Here's an example (pulled at random):

julia> fi = reinterpret(Float32, UInt32(1187508885))
25593.291f0

julia> f1(fi)
-0.001953125

julia> f2(fi)
0.001953125

Note that it couldn't even get the sign right.

certik commented 6 years ago

Ok, so one difference on the hardware level are all the trapping modes -fno-trapping-math (and -fsignaling-nans and so on). Is there no performance hit when you keep all these options on for IEEE? I thought there is.

Another difference are handling of denormal numbers which are disabled by -ffast-math for performance: https://en.wikipedia.org/wiki/Denormal_number#Disabling_denormal_floats_at_the_code_level, what I read about that is that there is a performance hit if you allow them.

@StefanKarpinski can you comment on that?

StefanKarpinski commented 6 years ago

Regarding your other point, it seems that both you and @StefanKarpinski (based on his last comment) seem to think that the only thing that -ffast-math does is to reorder operations, and so that you don't have to use -ffast-math at all, and simply tell a compiler to order things the way you want, and it will be as fast. Am I right?

In clang it permits the compiler to make the following invalid but "reasonable" assumptions:

+ and * are associative
* distributes over +
x/y == x * (1/y)
NaN and ±Inf do not occur
-0.0 is the same as 0.0

There's no magic – all the compiler is doing is a bit of algebraic simplification with these rules. But the programmer can also use these same assumptions to simplify expressions explicitly – often resulting in a faster and/or more correct computation. But not always, which is why letting the compiler do it for you blindly is risky.

certik commented 6 years ago

Another issue is on the code level --- for IEEE, you have to handle the NaNs and infinities by tons of if statements, e.g.: https://github.com/JuliaLang/openlibm/blob/b2520473c2b2f755ddf385f366fee097f68b71ba/src/s_exp2.c#L347, I can see at least 2 if statements that get executed every time. You have to keep this for IEEE conformance. But if you drop it, you can completely remove those, so that speeds up the code, as the compiler can then inline better.

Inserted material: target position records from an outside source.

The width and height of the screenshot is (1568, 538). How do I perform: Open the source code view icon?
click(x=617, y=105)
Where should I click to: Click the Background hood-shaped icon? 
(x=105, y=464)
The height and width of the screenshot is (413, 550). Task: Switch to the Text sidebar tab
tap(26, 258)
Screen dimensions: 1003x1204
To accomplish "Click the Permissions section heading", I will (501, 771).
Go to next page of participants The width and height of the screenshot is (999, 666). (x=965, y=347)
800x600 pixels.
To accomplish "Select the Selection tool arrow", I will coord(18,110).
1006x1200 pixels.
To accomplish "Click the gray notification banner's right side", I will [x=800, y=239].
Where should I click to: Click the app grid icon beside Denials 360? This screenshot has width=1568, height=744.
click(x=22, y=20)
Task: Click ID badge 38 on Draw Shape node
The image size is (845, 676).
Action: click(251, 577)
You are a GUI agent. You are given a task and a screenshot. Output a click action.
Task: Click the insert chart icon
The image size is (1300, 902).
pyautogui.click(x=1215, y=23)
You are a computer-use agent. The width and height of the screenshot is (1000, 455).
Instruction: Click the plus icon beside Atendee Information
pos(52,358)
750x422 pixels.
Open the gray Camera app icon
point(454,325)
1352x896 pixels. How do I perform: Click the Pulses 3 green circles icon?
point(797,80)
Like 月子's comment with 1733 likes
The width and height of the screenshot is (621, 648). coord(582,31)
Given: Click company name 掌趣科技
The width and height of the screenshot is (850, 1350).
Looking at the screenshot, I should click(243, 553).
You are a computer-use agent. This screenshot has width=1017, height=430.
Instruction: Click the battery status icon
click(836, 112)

StefanKarpinski commented 6 years ago

Denormals are a different story. You're generally in a bad situation if your computation has hit denormals at all, so going straight to zero can be justifiable. I believe that you only pay the performance cost for denormals if you actually encounter them, but I may be wrong.

yuyichao commented 6 years ago

trapping math

I'm pretty sure modern hardware don't do that by default so no.

what I read about that is that there is a performance hit if you allow them.

AFAICT only intel has that issue and it's not handled by generating different code.

yuyichao commented 6 years ago

I believe that you only pay the performance cost for denormals if you actually encounter them, but I may be wrong.

That's correct and is basically intel only (not even x86 only iirc). There's not even anything you can do in the code to ignore denormal numbers at instruction level.

simonbyrne commented 6 years ago

Another issue is on the code level --- for IEEE, you have to handle the NaNs and infinities by tons of if statements, e.g.:

You only have to do that if you're writing an IEEE-correct math library. In most cases, you can usually ignore them and they'll propagate correctly, or at worst give you a NaN result.

yuyichao commented 6 years ago

by tons of if statements

Those tend to be very short if statements that has only minor effect on code size. It is also mostly only matter for code that is strictly impossible to switch away from ieee behavior (since they do that check only for predicatiblity). If you don't have NaN, which is the assumption you have to make to enable ffast-math without UB, those branches will be predictabled very well so those won't hurt performance very much.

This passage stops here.